Distributed Denial of Service (DDoS) attacks are once again a major concern after the recent record-breaking attacks against “Krebs on Security”, French ISP and hosting provider OVH, and Dyn DNS — the latter which resulted in sweeping, extended outages for many popular websites on the East Coast. Each of these attacks was perpetrated with a botnet comprising Internet of Things (IoT) devices compromised via Mirai malware. These vulnerable IoT devices include digital video recorders, webcams, and baby monitors.
In early October, the release of the Mirai malware within a well-known underground forum has effectively proliferated its use across the amateur hacker community. This release has caused many hackers to compete with one another for control of IoT devices that remain susceptible to Mirai malware. In order for these hackers to launch large-scale DDOS attacks successfully — such as those we’ve seen against Krebs, OVH, and Dyn — they will need to outperform competitors who are vying to control the same type of devices. Though not impossible, overcoming this competition is a considerable challenge and so far, the IoT botnet landscape appears to be saturated with too many would-be controllers and not enough new vulnerable devices. Due to these factors, the botnet’s fracturing has significantly lowered the impact, efficacy, and damage of subsequent attacks since the Mirai source code’s release and the attack on Dyn.
Short series of attacks exacerbates election day concerns
Recently, political figures, analysts, and media alike have been concerned over the potential for Mirai botnet DDoS attacks during the upcoming United States election day. Although these botnets may have grown smaller and less effective, many hackers continue to attempt to use them to gain attention, build credibility, and/or create disruption.

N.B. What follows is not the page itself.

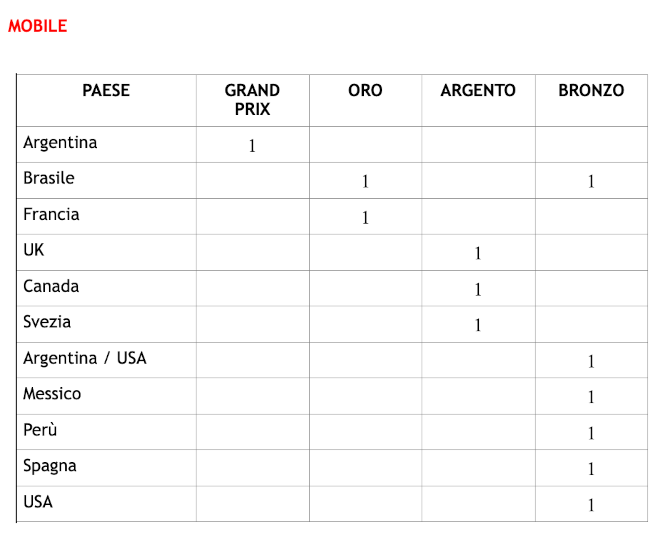Screen dimensions: 670x557
Task: Click the Brasile country cell
Action: point(106,181)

Indeed, Flashpoint has recently observed a short series of Mirai botnet DDoS attacks against websites associated with the Democratic and Republican nominees for president. On November 6, at 16:20:43, Flashpoint observed a 30 second HTTP Layer 7 attack against the website “secure[.]donaldjtrump[.]com”, Republican nominee Donald Trump’s campaign website.
The next day, Flashpoint observed a separate and distinct set of attacks against Donald Trump’s campaign website with renewed attacks on the domain at 8:13 UTC, 8:16 UTC, and 8:19 UTC. In this instance, hackers also targeted Hillary Clinton’s campaign website; the last attack at 8:19 UTC was against “hillaryclinton[.]com.” While each of these attacks appear to be distinct and powered by different groups, they were all perpetrated using Mirai-based botnets, all categorized as HTTP layer 7 attacks, and all lasted for 30 seconds.
At least one known hacker has claimed credit for the first set of attacks against Donald Trump’s campaign website, although this claim cannot be independently verified. Jono Gaukster (@omegadragon97) tweeted to Donald Trump’s twitter handle (@realDonaldTrump) just 30 minutes after the attack.
Electoral process infrastructure remains unaffected
So far, these DDoS attacks been limited to the nominees’ website infrastructure and have not targeted – nor affected – any infrastructure associated with the actual electoral process. Flashpoint assesses with high confidence that these attacks were not perpetrated by a state actor. This attack, in addition to other more powerful, higher-profile attacks associated with the Mirai botnet, all align closely with tactics, techniques, and procedures commonly executed by hackers operating from underground forums.
Though these attacks’ targets suggest political motivation, this may not be the case. Widespread concerns of DDoS attacks surrounding election day provide fertile ground for hackers operating from underground forums, as these hackers tend to be primarily motivated by the desire for attention, credibility, or “trolling” via disruption and chaos. This election season seems to be particularly contentious, and fears over foreign influence in the election have only raised anxieties surrounding election day.
While attacks against websites may cause minor challenges for the respective candidates’ campaign operations, they will not directly impact the final vote count in the presidential election on November 8. Flashpoint will continue to monitor the Mirai botnet for further developments.